Assigned task —
In your transcription, keep every record exact and leave out the pictures.

Source records:
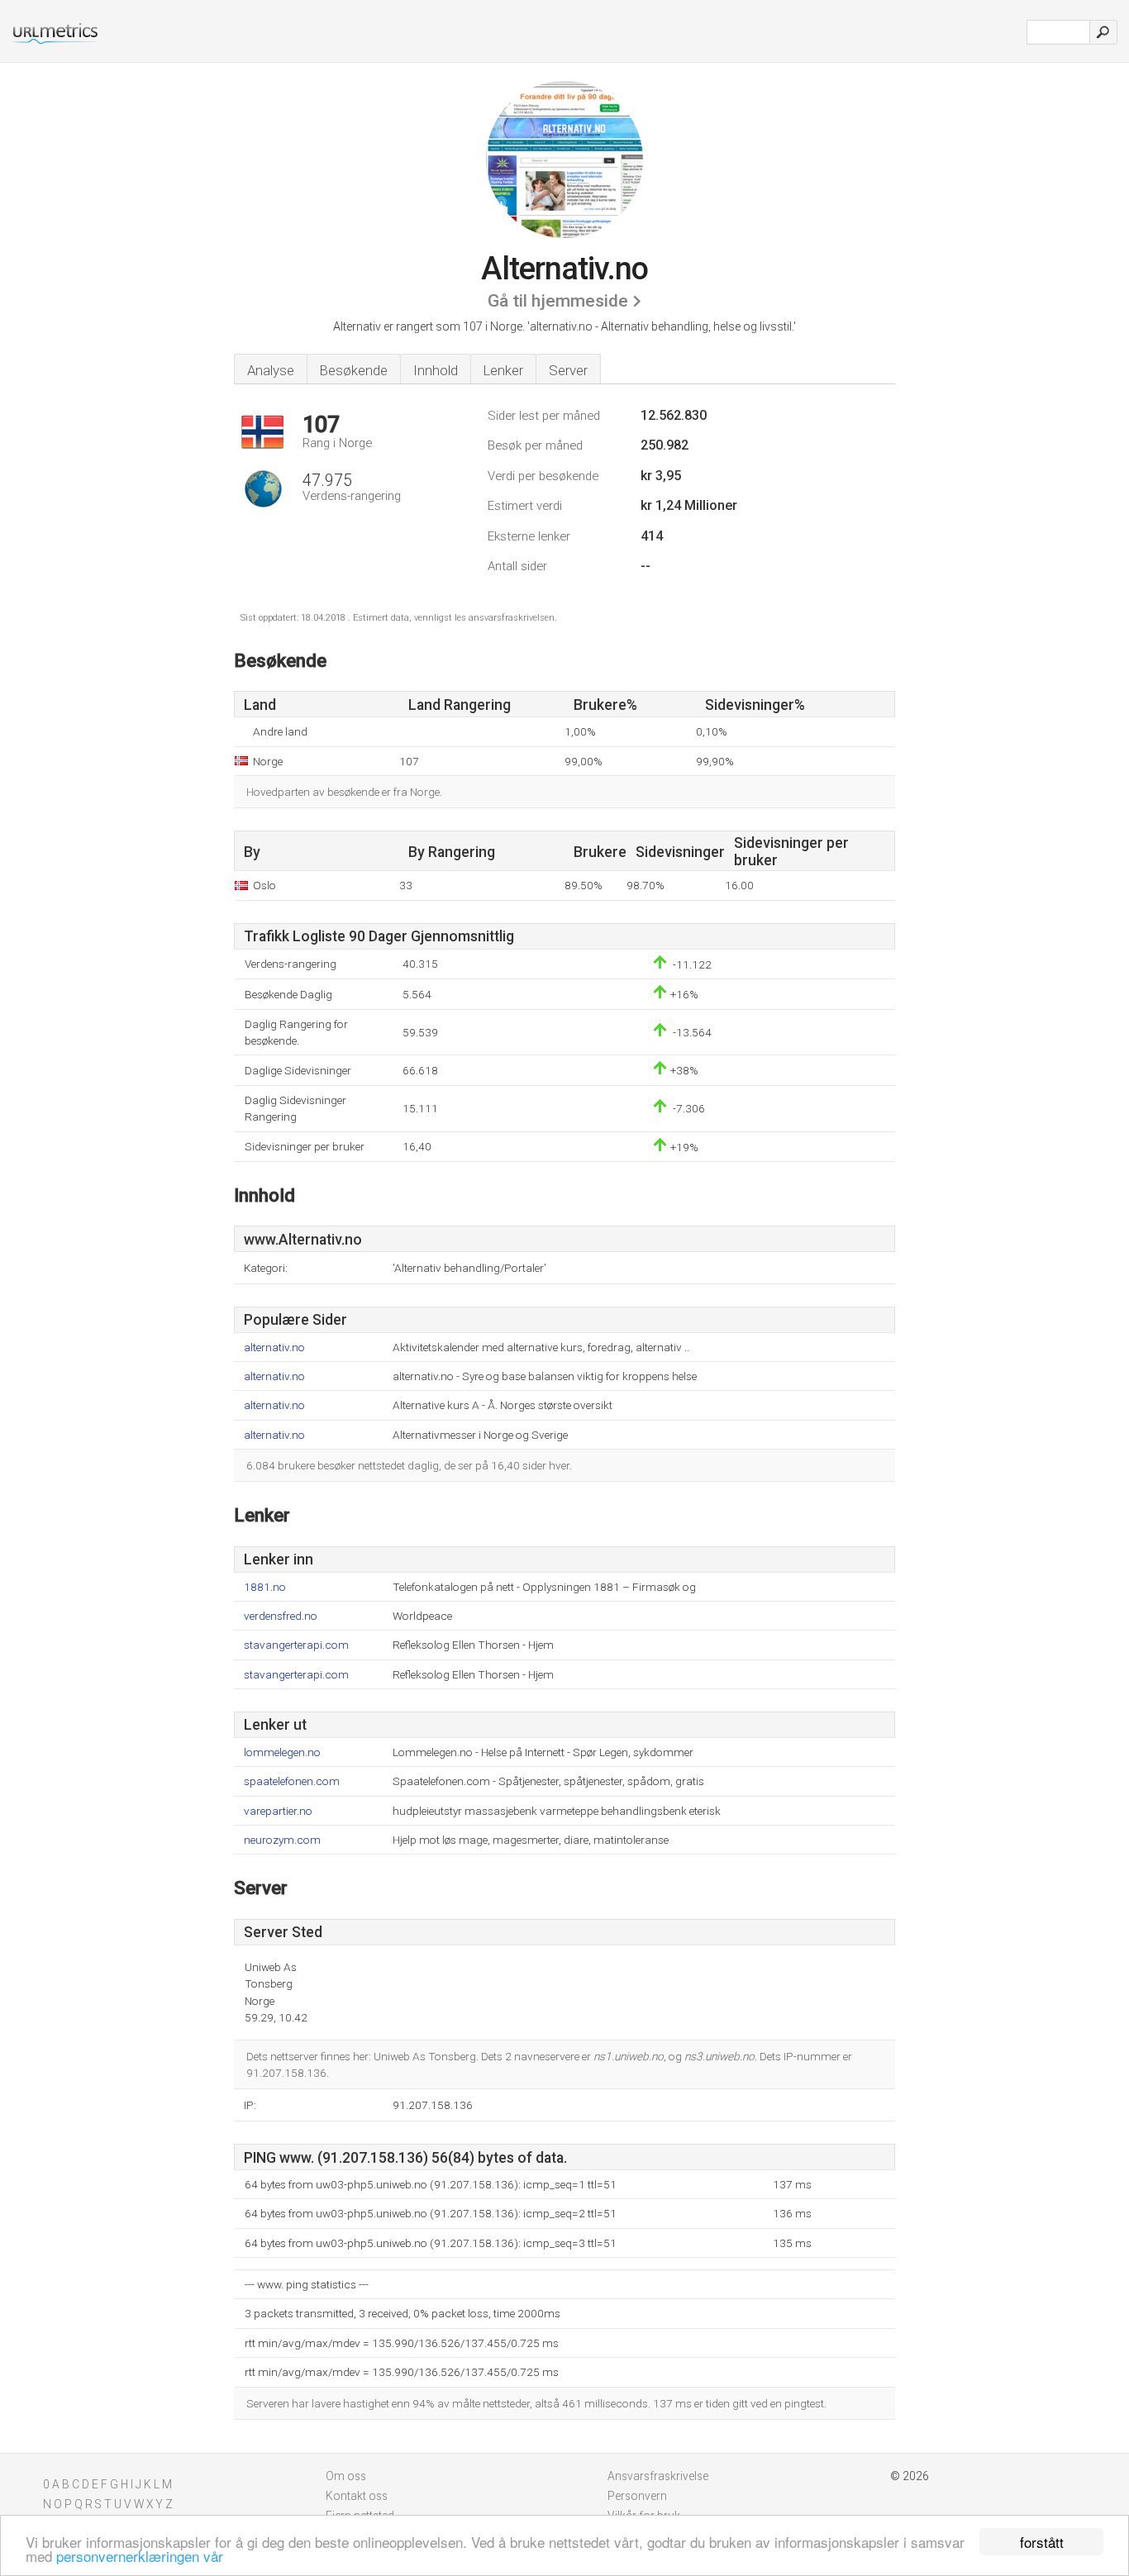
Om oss (346, 2476)
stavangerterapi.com (296, 1645)
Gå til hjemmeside (558, 301)
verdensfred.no (280, 1616)
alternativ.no (274, 1347)
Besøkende (354, 370)
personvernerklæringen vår (139, 2555)
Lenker (503, 370)
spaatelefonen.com (292, 1781)
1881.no (265, 1587)
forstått (1042, 2541)
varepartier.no (278, 1811)
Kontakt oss (357, 2495)
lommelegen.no (282, 1752)
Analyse (270, 370)
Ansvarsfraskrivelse (657, 2476)
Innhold (435, 370)
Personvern (637, 2495)
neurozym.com (282, 1840)
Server (568, 370)
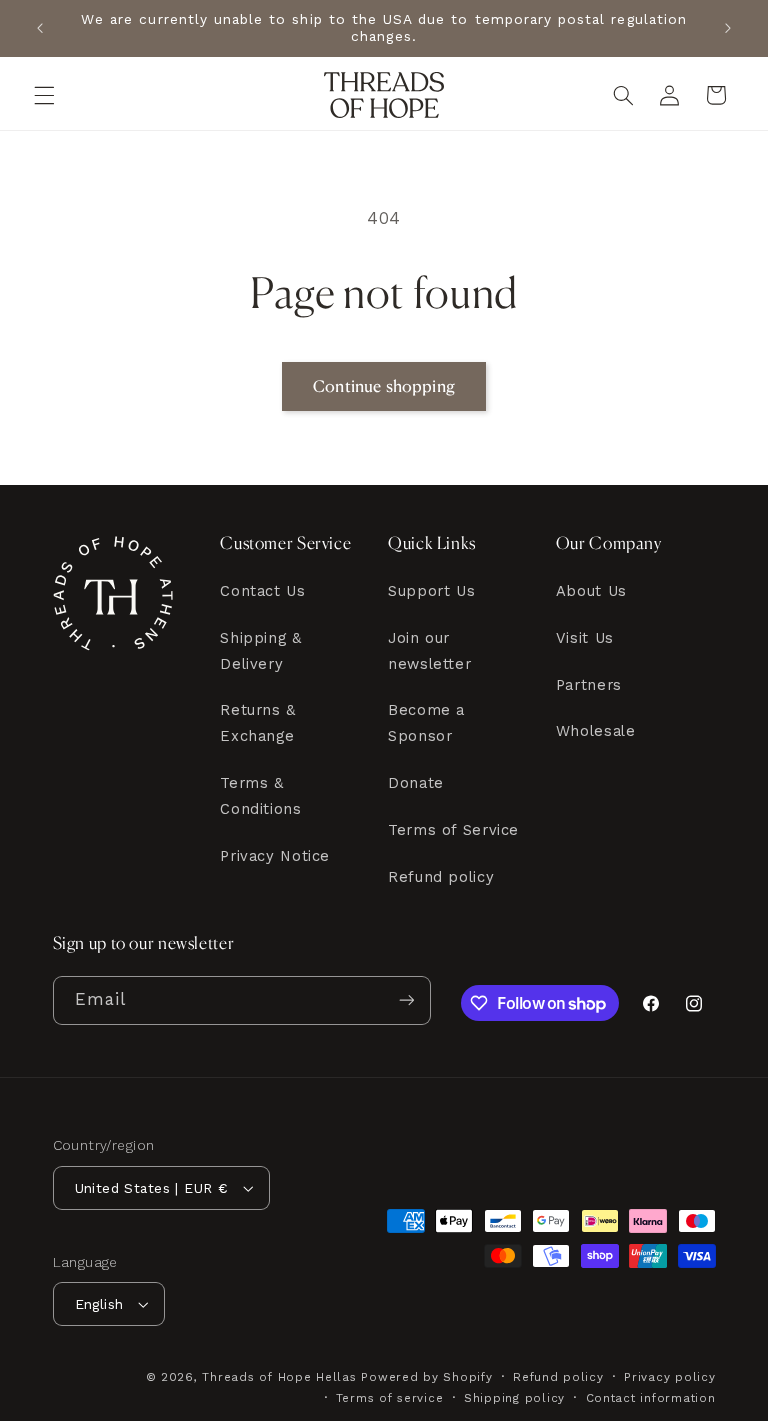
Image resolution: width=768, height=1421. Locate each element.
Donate (416, 783)
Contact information (651, 1398)
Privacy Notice (275, 856)
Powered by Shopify (426, 1377)
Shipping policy (514, 1398)
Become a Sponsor (426, 723)
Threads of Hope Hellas (279, 1377)
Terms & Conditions (260, 796)
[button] (44, 95)
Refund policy (441, 877)
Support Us (431, 591)
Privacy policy (669, 1377)
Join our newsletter (429, 651)
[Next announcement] (728, 28)
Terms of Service (453, 830)
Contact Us (262, 591)
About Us (591, 591)
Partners (589, 685)
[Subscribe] (406, 1000)
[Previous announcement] (40, 28)
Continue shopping (384, 386)
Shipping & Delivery (260, 651)
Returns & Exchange (258, 723)
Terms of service (390, 1398)
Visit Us (585, 638)
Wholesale (596, 731)
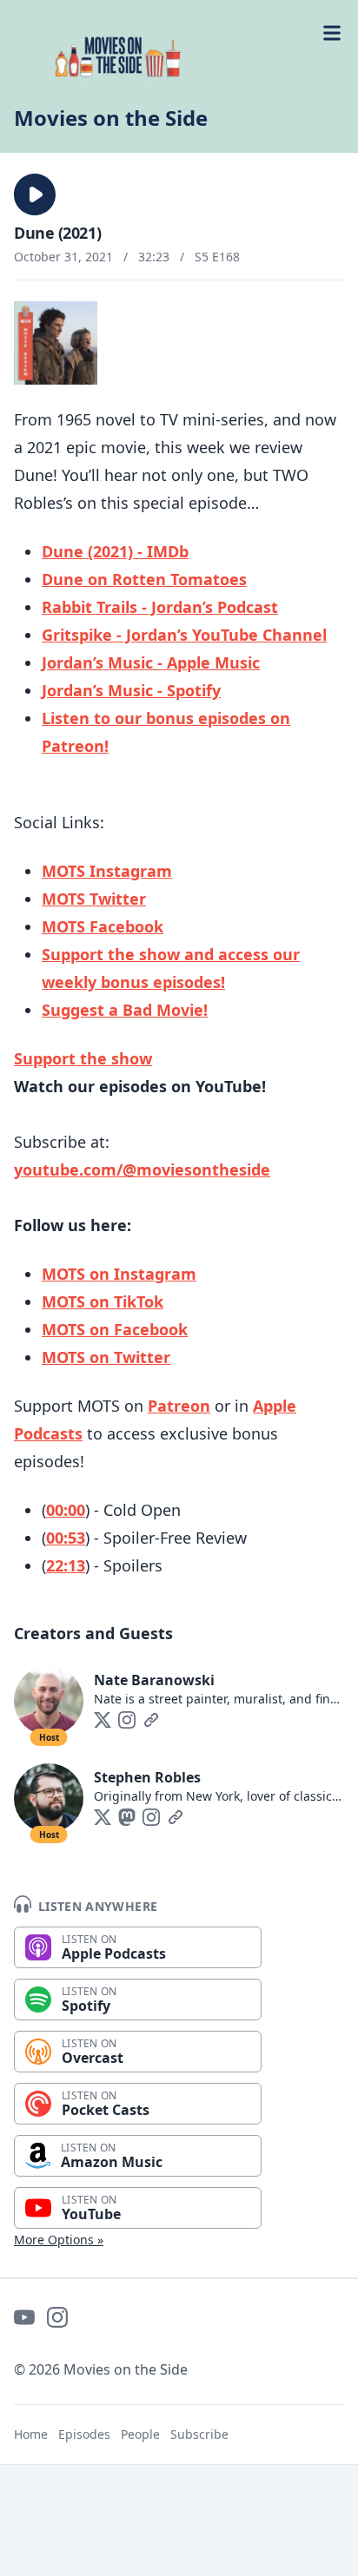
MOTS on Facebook (115, 1329)
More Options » (58, 2239)
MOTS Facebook (102, 926)
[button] (35, 194)
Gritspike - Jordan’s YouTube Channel (184, 634)
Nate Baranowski (154, 1680)
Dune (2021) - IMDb (115, 551)
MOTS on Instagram (119, 1273)
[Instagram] (127, 1720)
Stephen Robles (147, 1777)
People (140, 2434)
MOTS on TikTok (102, 1301)
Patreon (179, 1405)
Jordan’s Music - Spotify (131, 690)
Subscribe (199, 2434)
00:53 (65, 1537)
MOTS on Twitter (106, 1357)
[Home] (179, 55)
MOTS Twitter (94, 898)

Finished exercise —
Om oss (346, 2476)
stavangerterapi.com (296, 1645)
Gå til hjemmeside (558, 301)
verdensfred.no (280, 1616)
alternativ.no (274, 1347)
Besøkende (354, 370)
personvernerklæringen vår (139, 2555)
Lenker (503, 370)
spaatelefonen.com (292, 1781)
1881.no (265, 1587)
forstått (1042, 2541)
varepartier.no (278, 1811)
Kontakt oss (357, 2495)
lommelegen.no (282, 1752)
Analyse (270, 370)
Ansvarsfraskrivelse (657, 2476)
Innhold (435, 370)
Personvern (637, 2495)
neurozym.com (282, 1840)
Server (568, 370)
Image resolution: width=768, height=1421. Locate each element.
Donate (416, 783)
Contact information (651, 1398)
Privacy Notice (275, 856)
Powered by Shopify (426, 1377)
Shipping policy (514, 1398)
Become a Sponsor (426, 723)
Threads of Hope Hellas (279, 1377)
Terms & Conditions (260, 796)
[button] (44, 95)
Refund policy (441, 877)
Support Us (431, 591)
Privacy policy (669, 1377)
Join our newsletter (429, 651)
[Next announcement] (728, 28)
Terms of Service (453, 830)
Contact Us (262, 591)
About Us (591, 591)
Partners (589, 685)
[Subscribe] (406, 1000)
[Previous announcement] (40, 28)
Continue shopping (384, 386)
Shipping & Delivery (260, 651)
Returns & Exchange (258, 723)
Terms of service (390, 1398)
Visit Us (585, 638)
Wholesale (596, 731)
MOTS on Facebook (115, 1329)
More Options » (58, 2239)
MOTS Facebook (102, 926)
[button] (35, 194)
Gritspike - Jordan’s YouTube Channel (184, 634)
Nate Baranowski (154, 1680)
Dune (2021) - IMDb (115, 551)
MOTS on Instagram (119, 1273)
[Instagram] (127, 1720)
Stephen Robles (147, 1777)
People (140, 2434)
MOTS on TikTok (102, 1301)
Patreon (179, 1405)
Jordan’s Music - Spotify (131, 690)
Subscribe (199, 2434)
00:53 (65, 1537)
MOTS on Twitter (106, 1357)
[Home] (179, 55)
MOTS Twitter (94, 898)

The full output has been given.